İnsan kendini uyutur. Uykuyla uyutur, uykusuzlukla uyutur. Açlıkla uyutur, çok yiyerek uyutur. Ve insan kendini uyuşturur, yalnızlıkla uyuşturur, kalabalıklarla uyuşturur. Uyurken uyuşturur, uyuştururken uyutur.
İnsanı yine kendisi uyandırır. Daha önce uyumuş, uyuşmuş insanlar uykuyu iyi tanır. Uykunun yok ediciliğini bilenler, diğerlerini uyandırır. Onları da bir başkası uyandırmıştır, borçlarını ödeme zamanıdır.

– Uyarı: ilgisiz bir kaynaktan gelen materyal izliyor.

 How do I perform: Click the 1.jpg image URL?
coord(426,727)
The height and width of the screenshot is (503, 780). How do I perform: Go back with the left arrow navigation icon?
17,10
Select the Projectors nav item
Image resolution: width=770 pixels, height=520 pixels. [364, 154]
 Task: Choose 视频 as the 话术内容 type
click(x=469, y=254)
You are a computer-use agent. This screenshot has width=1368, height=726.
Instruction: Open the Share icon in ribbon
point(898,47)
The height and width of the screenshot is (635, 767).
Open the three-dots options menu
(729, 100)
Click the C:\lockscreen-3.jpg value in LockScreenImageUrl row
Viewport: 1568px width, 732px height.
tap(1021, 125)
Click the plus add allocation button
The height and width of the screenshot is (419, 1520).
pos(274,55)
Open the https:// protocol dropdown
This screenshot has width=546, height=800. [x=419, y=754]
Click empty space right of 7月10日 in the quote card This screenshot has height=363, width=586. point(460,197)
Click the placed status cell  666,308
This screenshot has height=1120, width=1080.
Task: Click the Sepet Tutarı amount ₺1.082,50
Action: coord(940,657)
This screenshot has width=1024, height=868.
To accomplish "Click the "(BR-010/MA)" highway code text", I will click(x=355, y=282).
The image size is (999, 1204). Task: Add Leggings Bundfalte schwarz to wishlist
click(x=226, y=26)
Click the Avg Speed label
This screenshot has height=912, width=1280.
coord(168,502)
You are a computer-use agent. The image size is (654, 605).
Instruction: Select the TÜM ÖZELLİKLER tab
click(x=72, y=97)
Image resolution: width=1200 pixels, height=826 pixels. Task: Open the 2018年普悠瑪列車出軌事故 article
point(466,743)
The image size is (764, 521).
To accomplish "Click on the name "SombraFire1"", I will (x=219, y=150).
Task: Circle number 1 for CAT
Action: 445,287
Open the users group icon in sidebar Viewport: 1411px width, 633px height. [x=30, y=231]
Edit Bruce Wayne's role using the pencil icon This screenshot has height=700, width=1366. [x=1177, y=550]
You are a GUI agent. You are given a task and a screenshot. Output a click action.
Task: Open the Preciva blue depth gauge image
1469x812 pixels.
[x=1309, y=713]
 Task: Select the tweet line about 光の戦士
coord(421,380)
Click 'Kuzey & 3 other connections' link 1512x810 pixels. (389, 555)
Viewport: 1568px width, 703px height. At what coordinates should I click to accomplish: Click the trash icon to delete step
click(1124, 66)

Jim Caroll bir katolik lisesinde öğretmeninden dayak yer. Küçük bir dünya simülasyonudur sınıfın içi, Jim dayak yerken onun için üzülenler, empati duyanlar, sempati hissedenler, öğretmenin daha sert vurmasını isteyenler ve bundan keyif alanlar arasında geziniriz. Nitekim gerçek hayat da bundan farklı olmaz, Jim bataklığın içinde debelenip dururken yanındaki insanlar sınıftakilerin tepkilerinden birini verirler.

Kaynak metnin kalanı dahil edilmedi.